My presentation and PhD largely centers around the question of managing investment risk in ports for large infrastructure projects. The topic has interested me for years, as evident by many of my presentations over the years. The discussion could be summed up by the slide, where the horizontal is the public sector space and the vertical is the private sector.
Ports need different types of infrastructure investment
There are public and private sector actors involved in port projects
Port Capacity dictates a ports competitive advantage, so growth remains the perpetual goal
Sensitively in the forecast provides some risks to the infrastructure owner
The Port Prioritization Program in Louisiana
My Research Methodology (factor analysis and Monte Carlo Simulations)

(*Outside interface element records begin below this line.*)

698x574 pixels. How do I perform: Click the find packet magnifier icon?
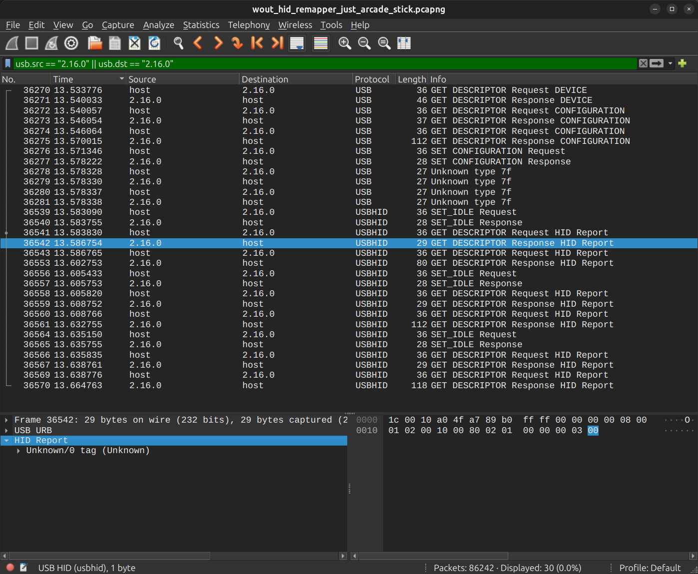178,43
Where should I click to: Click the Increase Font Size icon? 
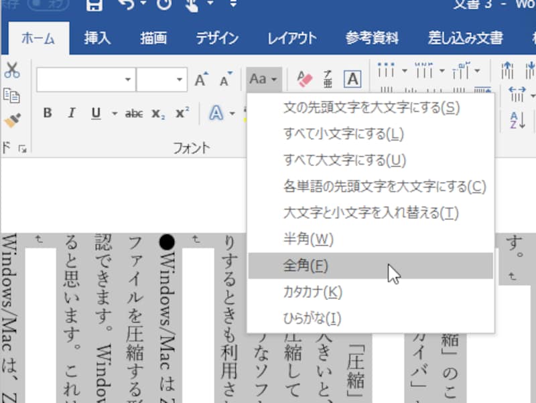coord(200,78)
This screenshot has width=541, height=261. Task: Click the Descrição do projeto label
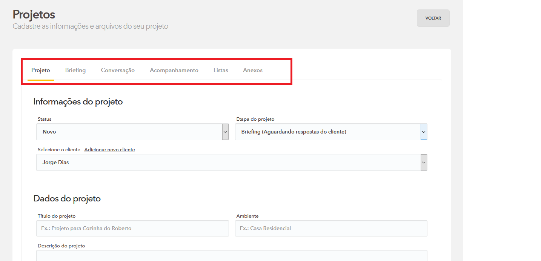61,246
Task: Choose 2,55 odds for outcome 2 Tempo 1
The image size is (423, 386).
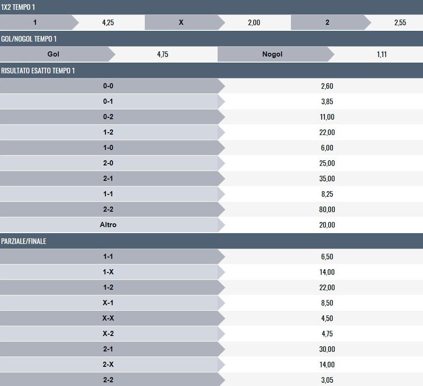Action: [400, 22]
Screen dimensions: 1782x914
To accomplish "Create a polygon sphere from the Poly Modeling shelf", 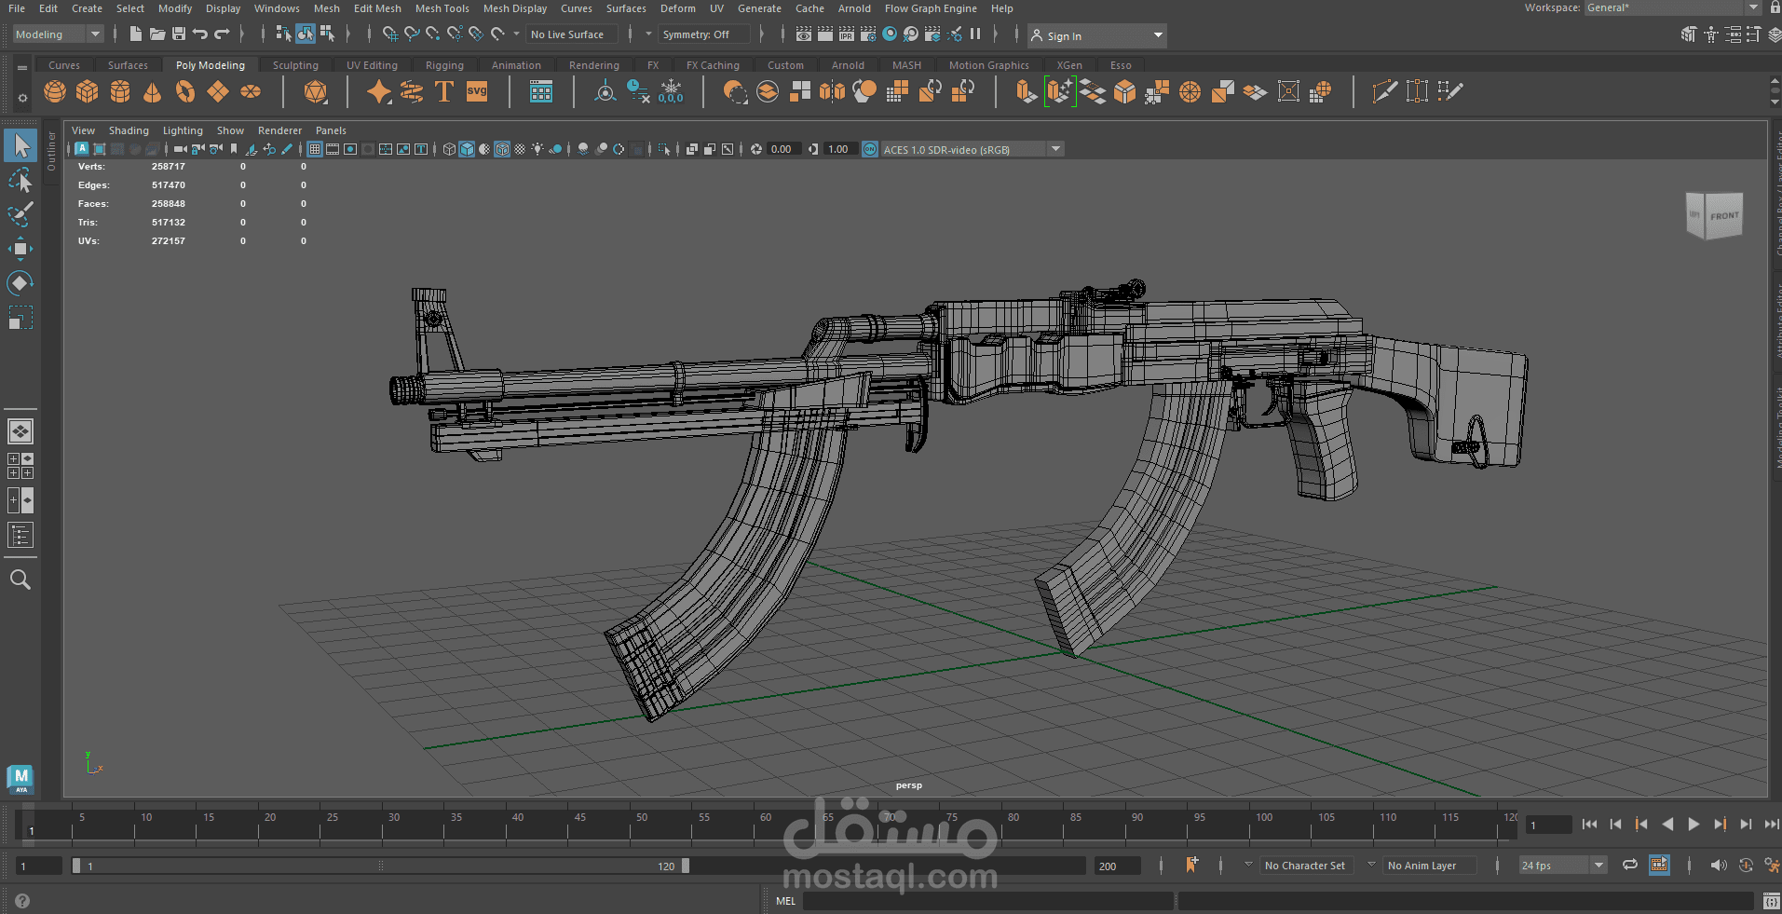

After the presentations were finished, Joe Devlin and Henrik Andersson, chair, led a very engaged back and forth between the panelists and the audience. So, thanks to those people who attended the session and engaged in a great dialogue!
There was quite a lot of discussion on this chart from the European Union regarding Cost Benefit Analysis.
I am looking forward to submitting an update on this work next year (although presenting at the Society for Benefit Cost Analysis European Conference sounds interesting…)
So, over the next few months I will begin getting more into the data/analysis as I work on my PhD!